» JOB
Pick out and copy every line below that contains the string "Instruction". Case counts.

» TASK INPUTS
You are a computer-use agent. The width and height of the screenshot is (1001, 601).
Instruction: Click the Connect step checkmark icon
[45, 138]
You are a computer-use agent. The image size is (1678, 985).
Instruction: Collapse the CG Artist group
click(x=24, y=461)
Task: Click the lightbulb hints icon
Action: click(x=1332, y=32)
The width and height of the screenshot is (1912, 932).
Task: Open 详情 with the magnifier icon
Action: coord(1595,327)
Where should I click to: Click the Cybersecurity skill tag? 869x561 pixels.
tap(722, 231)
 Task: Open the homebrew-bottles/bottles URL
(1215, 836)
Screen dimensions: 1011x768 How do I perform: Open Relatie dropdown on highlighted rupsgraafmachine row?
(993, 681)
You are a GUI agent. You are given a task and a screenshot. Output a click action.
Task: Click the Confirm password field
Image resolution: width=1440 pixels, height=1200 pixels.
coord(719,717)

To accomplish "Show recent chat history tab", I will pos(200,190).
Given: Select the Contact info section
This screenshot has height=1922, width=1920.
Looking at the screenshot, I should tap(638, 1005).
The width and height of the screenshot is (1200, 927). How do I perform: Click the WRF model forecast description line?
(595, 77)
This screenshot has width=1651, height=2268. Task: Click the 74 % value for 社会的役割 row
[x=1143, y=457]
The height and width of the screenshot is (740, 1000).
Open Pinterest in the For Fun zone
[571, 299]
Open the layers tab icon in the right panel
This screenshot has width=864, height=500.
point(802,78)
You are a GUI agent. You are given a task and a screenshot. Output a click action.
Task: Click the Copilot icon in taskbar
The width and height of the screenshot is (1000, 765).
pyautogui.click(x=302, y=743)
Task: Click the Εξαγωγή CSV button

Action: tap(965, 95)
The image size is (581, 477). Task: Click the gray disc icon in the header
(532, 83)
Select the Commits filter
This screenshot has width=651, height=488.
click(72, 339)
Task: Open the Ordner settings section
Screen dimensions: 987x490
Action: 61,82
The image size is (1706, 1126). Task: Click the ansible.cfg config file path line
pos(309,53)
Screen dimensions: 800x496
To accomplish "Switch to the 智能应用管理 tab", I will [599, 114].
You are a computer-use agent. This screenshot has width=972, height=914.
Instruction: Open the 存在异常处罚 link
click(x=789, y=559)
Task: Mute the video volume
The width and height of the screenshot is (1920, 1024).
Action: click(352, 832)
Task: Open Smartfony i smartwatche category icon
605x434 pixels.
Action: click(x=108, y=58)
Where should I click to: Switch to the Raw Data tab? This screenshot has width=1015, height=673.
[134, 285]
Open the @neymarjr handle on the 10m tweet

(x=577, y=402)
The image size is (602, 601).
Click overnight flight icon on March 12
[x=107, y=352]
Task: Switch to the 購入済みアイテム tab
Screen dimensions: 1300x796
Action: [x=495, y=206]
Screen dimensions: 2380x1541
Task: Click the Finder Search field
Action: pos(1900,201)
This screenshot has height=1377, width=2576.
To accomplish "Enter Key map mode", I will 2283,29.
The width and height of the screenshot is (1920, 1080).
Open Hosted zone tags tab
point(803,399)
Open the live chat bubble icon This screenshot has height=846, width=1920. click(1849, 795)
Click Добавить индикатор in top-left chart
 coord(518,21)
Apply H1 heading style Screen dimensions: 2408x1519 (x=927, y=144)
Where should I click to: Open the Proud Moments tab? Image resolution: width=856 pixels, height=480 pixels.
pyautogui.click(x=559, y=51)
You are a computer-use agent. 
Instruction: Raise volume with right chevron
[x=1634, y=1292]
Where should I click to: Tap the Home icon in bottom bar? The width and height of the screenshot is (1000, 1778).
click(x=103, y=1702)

» EXERCISE RESPONSE
Instruction: Click the Connect step checkmark icon
Instruction: Collapse the CG Artist group
Instruction: Open the 存在异常处罚 link
Instruction: Raise volume with right chevron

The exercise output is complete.